Boutique leather studio, Clayton & Crume, pivoted while its shop was temporarily closed - pausing production on its luxury leather goods and starting to make what was needed most by the medical community: face shields. On its face shield site, the company says: “We’re eager to put our skills to use in the fight against COVID-19 and to help play a small role in keeping medical professionals safe.” What a way to let customers know they care - not only about where their next purchase comes from - but about everyone’s welfare in an unprecedented time.
Similarly, my friend Beth told me about Origin, a Maine company that pivoted to keep its people working and help essential workers. The company normally manufactures mixed martial arts apparel, jeans, boots and other garments. Overnight, it pivoted its employees and operations to focus on producing face coverings. This video shows it best.
Work (not) From Home
The Hyatt Centric Las Olas customer experience pivot is classic South Florida. The property, also the area’s newest and tallest building, is offering day rates for hotel rooms as an alternative to the home office. Kara tells me the $75 fee includes a poolside suite, power lunch, and post-work cocktail or private Peloton ride. Sounds like an extremely wise investment right about now!
Who Says You Can’t Play in Traffic?
Santa Monica redesigned it’s streets. Literally. “As we seek to support our local businesses and provide safe ways to enjoy our City, reimagining our public rights of way becomes essential,” said Interim City Manager Lane Dilg. It’s outdoor dining in a whole new way.
The locally-owned, restaurant-laden Massachusetts Ave in Indianapolis - dubbed “Mass Ave” by locals - took a similar approach. In May, restaurants began welcoming back eager diners at 50% capacity with tables seating 6 people or less outside, temporarily closing the road to all vehicle traffic. White tents and fine dining sidewalk-style allowed businesses to reopen their doors and nurture the social aspect of dining people had so desperately missed.
And in Colorado, Denver’s Larimer Square took a similar approach, closing off traffic and opening up this popular shopping/dining area to outdoor dining. With happy hour festivities, dinner, and an evening under the stars, Dining al Fresco is one of the city’s best scenes. USA Today named Larimer Square one of its Top 10 Dining al-Fresco Neighborhoods in the United States.
The Show Must Go On
We humans can’t go very long without our entertainment - it’s our escape and if we don’t need an escape now, boy when will we!? With movie theaters closed, places have gotten pretty creative! For those lucky enough to have a boat, floating cinemas are popping up across the US. If you’ve been, please message me, I need to know!

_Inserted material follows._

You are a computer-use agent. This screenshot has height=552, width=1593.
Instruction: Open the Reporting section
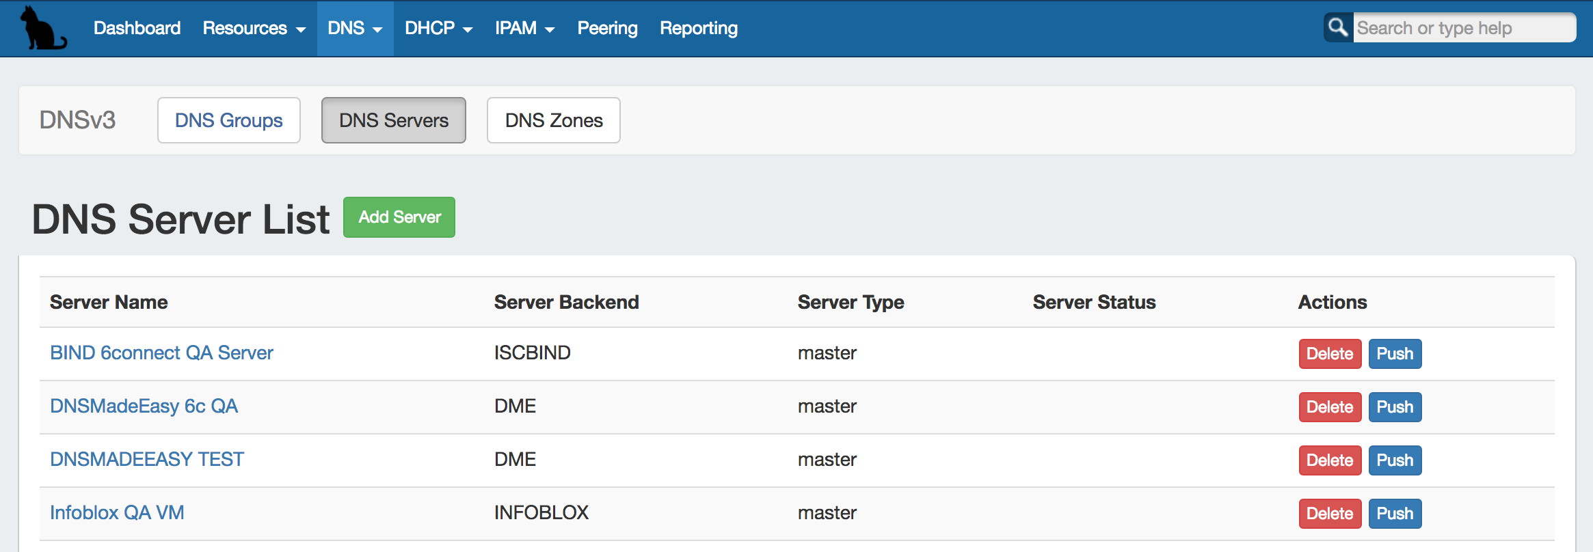click(698, 28)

Short of that, you’ve probably got something like the Carpool Cinema Wynwood coming to a town near you. They’re all about the customer experience plus COVID safety. While you can order food and drinks (yep, movie margaritas are a thing!) from a few local hotspots to be delivered to your car, the website also clearly says: “You must stay in your vehicle at all times during the movie except to use the restroom. Basically, the ground is lava.” LOL, I wish that would work with my kids!

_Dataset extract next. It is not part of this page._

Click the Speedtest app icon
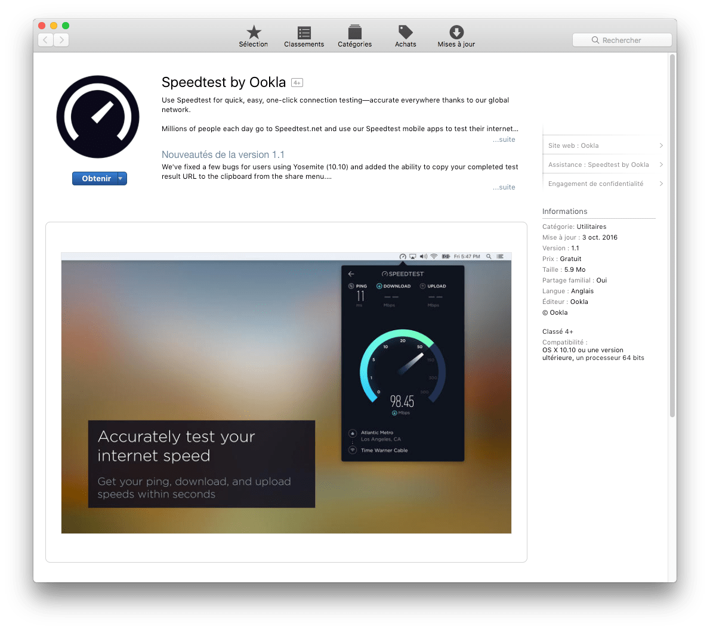 point(97,116)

COVID essentially hit fast-forward on many things, like the reality of work from home (work from anywhere really), telemedicine, and curbside pickup. So, while most of us could have done without 2020 and its ongoing juggling acts, some pretty solid aspects of our collective humanity and ingenuity bubbled to the surface. Our experiences as humans, as employees, and as customers have certainly changed to the extreme, but they still exist (and matter). And ultimately, what the customer wants will persist into the future.
Rich Mahogany (@hogesq) said it best: "Creative pivots are here to stay… ordered my Egg McMuffin on my phone and @McDonalds brought it to my car in the parking lot.. skipped the doctor appt bc @Teladoc can treat me at home… why go back to the drive-thru or the waiting room post-COVID??”
What is your favorite creative pivot of 2020? Could be employee experience, could be customer experience, could be something completely different. Discuss & share.